======== INFORMATION

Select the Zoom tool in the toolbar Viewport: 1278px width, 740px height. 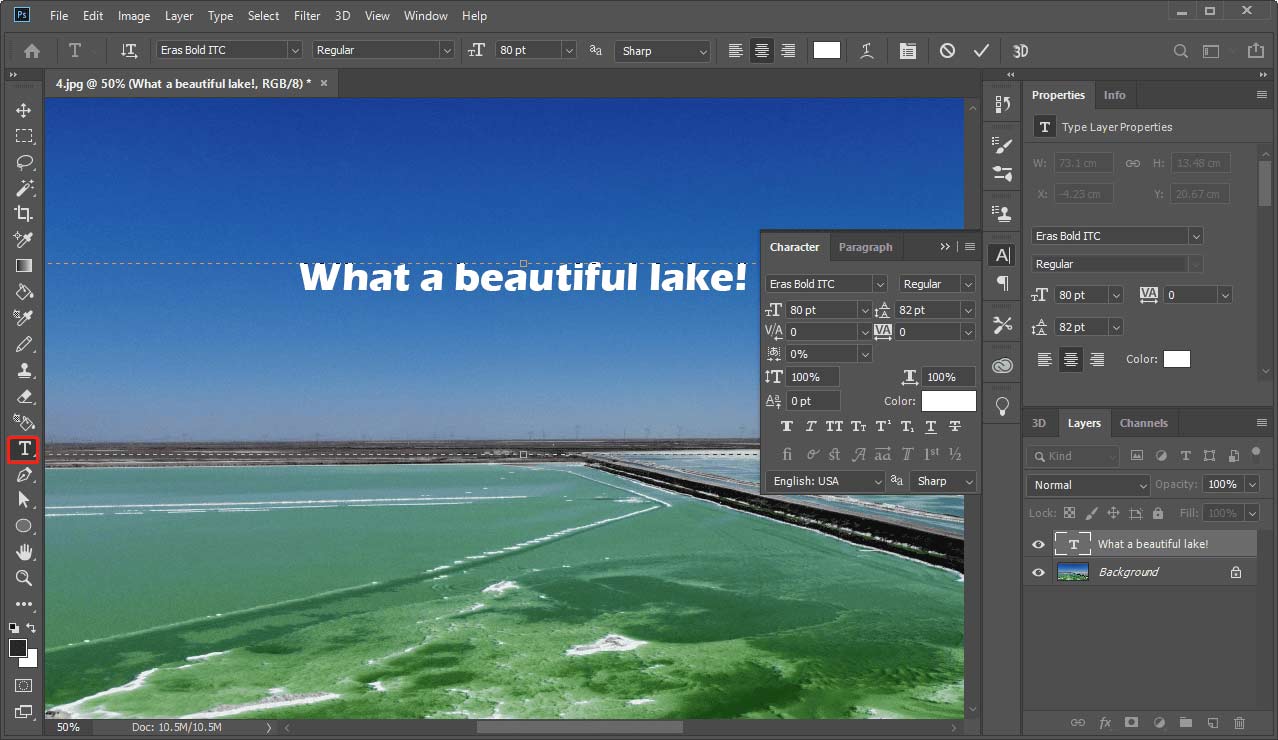coord(23,578)
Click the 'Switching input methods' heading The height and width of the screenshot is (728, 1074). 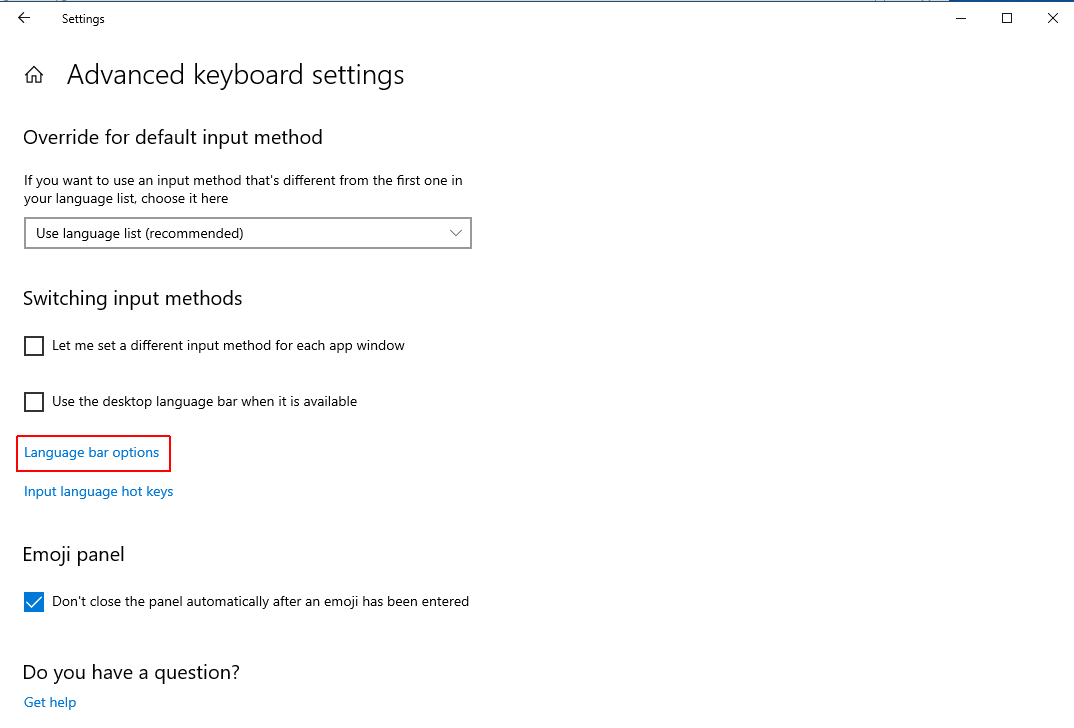(132, 299)

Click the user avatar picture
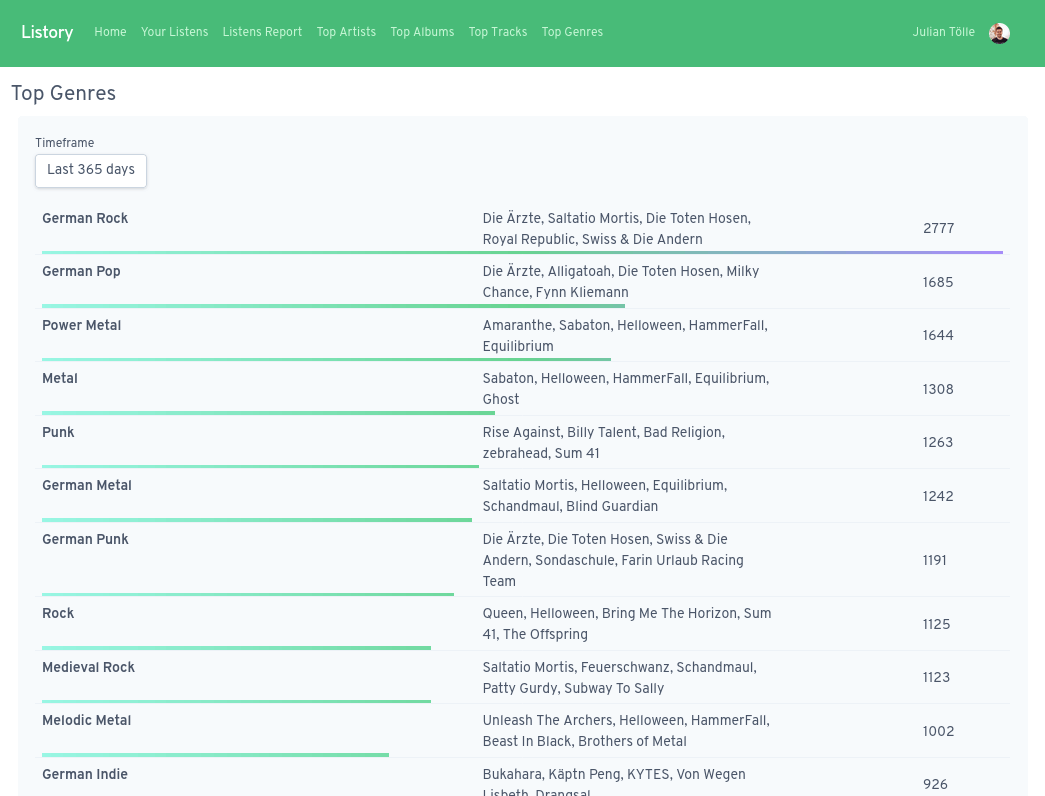click(x=999, y=33)
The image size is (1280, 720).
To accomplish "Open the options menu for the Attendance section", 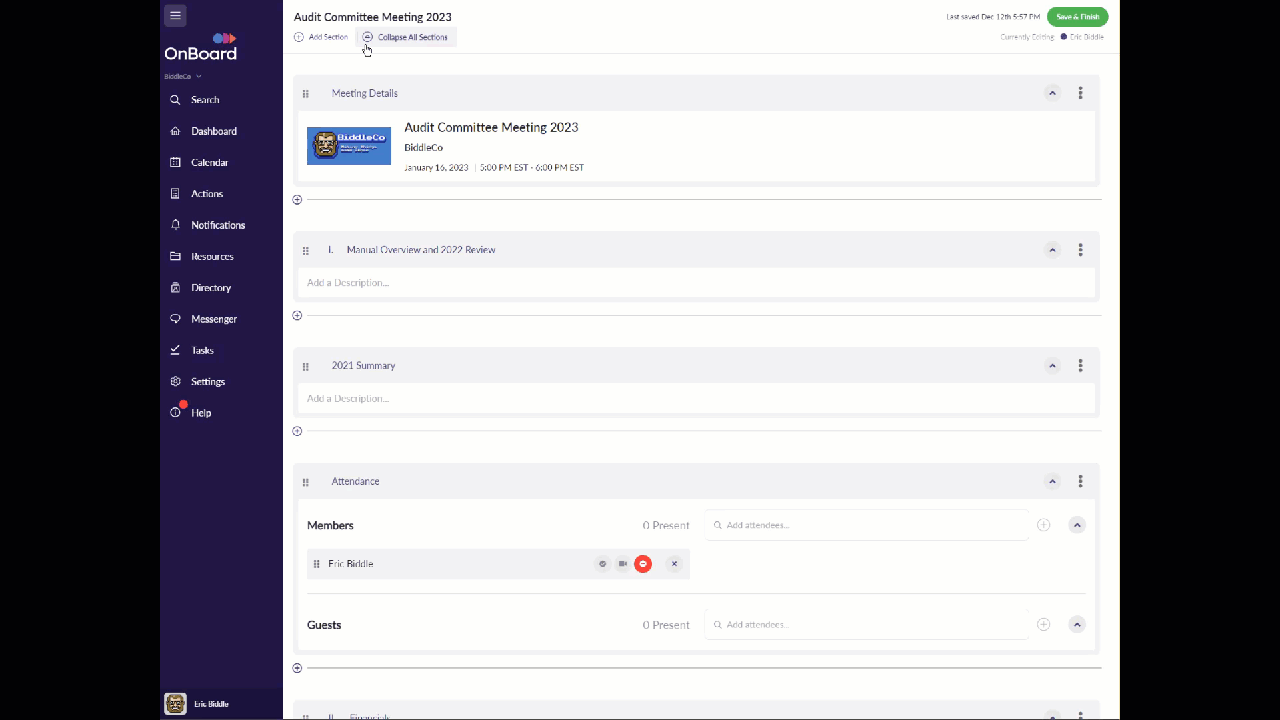I will 1080,481.
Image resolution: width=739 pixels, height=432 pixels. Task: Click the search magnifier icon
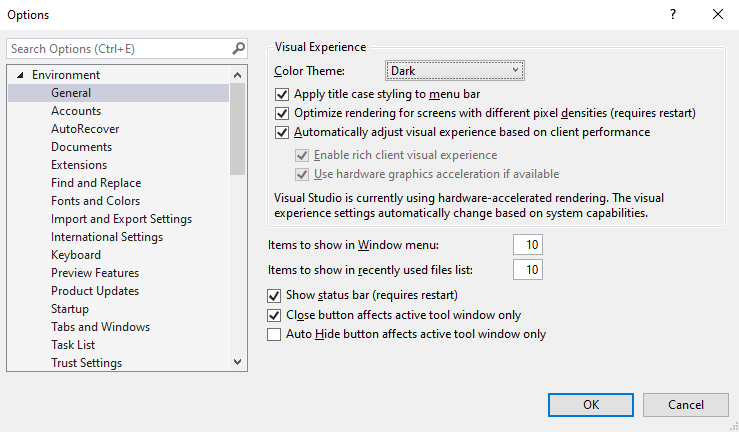(238, 48)
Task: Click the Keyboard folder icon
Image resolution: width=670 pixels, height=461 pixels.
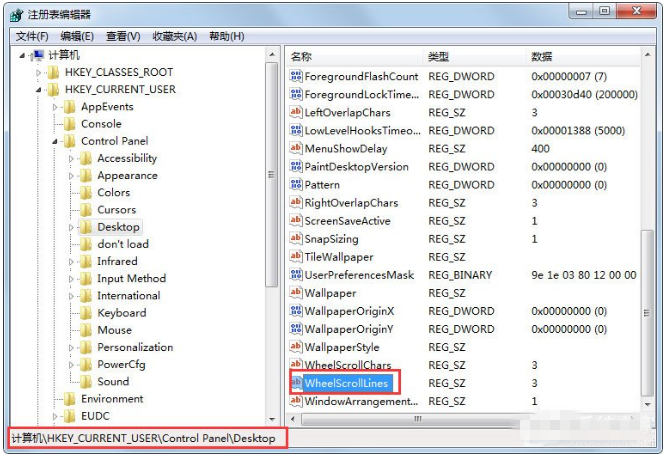Action: click(86, 313)
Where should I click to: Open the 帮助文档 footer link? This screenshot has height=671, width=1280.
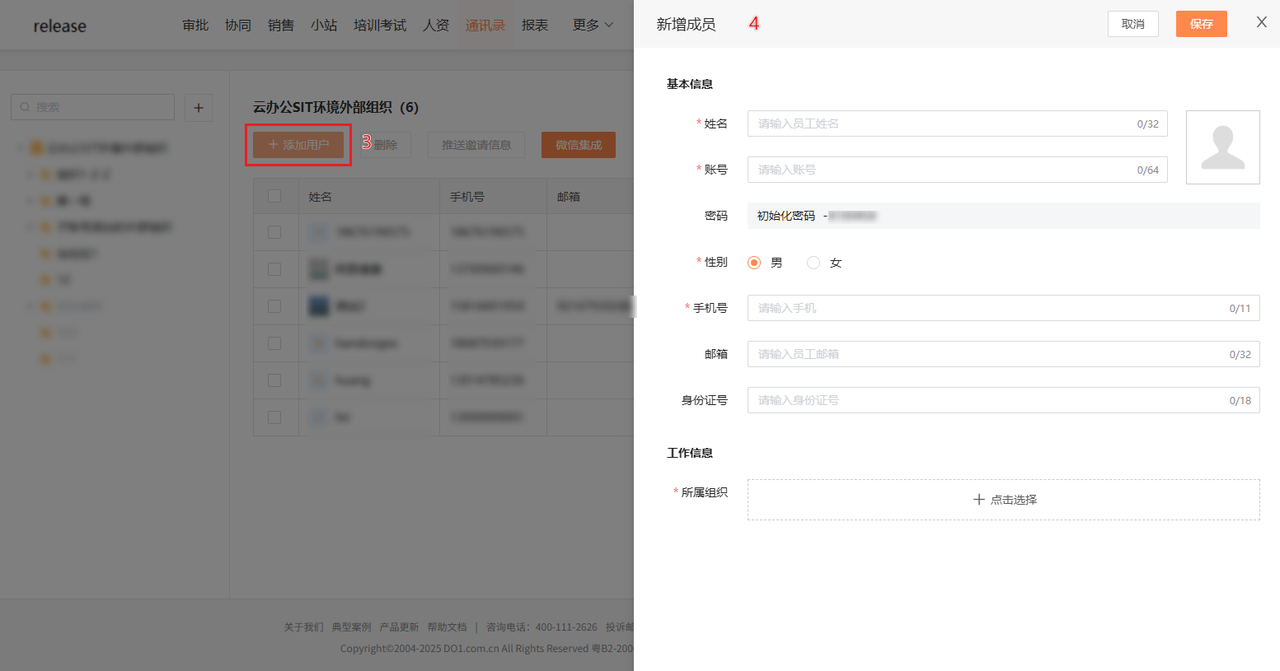click(x=446, y=627)
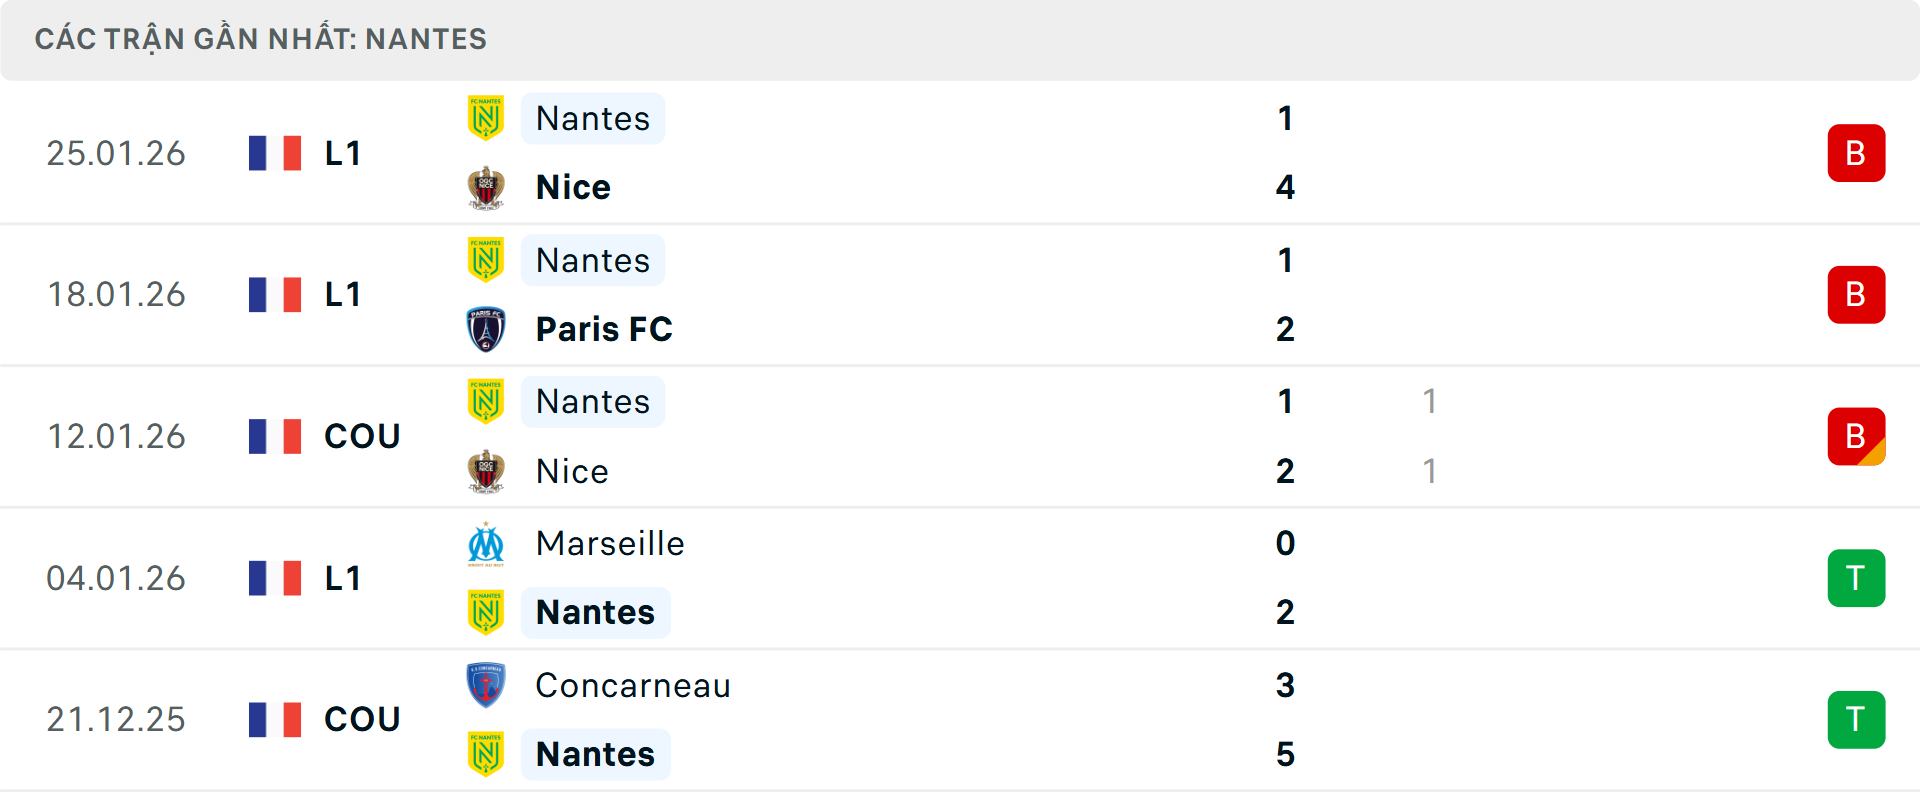
Task: Click the Nantes name in the 04.01.26 match
Action: click(x=595, y=612)
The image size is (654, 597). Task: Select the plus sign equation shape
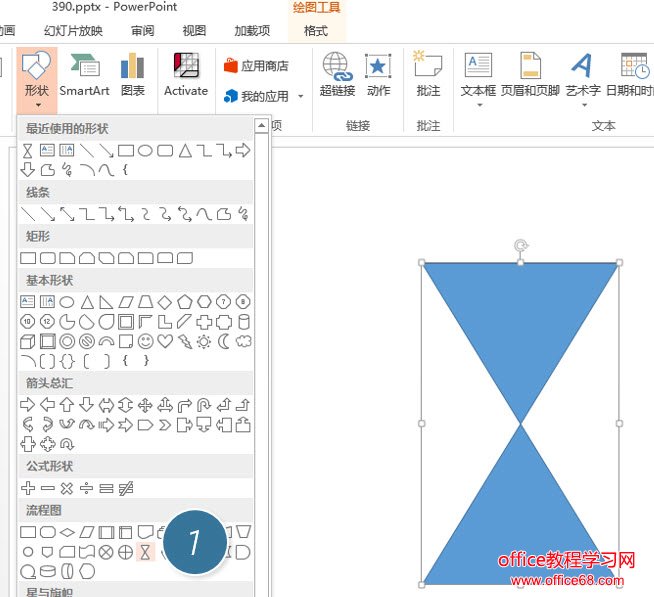point(28,488)
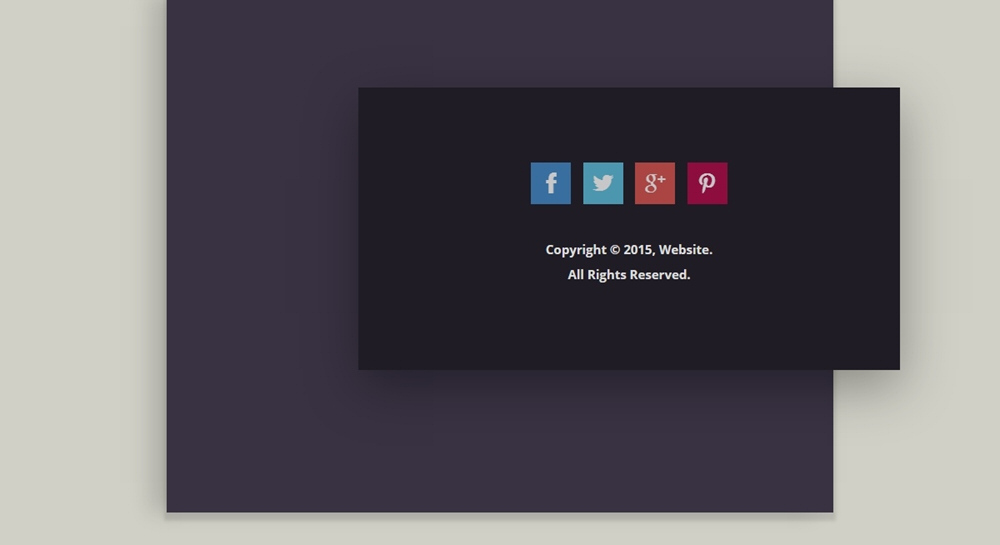
Task: Click the empty space above the social icons
Action: (629, 125)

================

◆ THE PROBLEM: A word-for-word copy is required of the lines above from the line with "The image size is (654, 597)." through the last line of the data; no other lines and no pictures belong in it.

◆ RESPONSE BELOW:
The image size is (654, 597). Task: Select the plus sign equation shape
point(28,488)
Task: Click the empty space above the social icons
Action: (629, 125)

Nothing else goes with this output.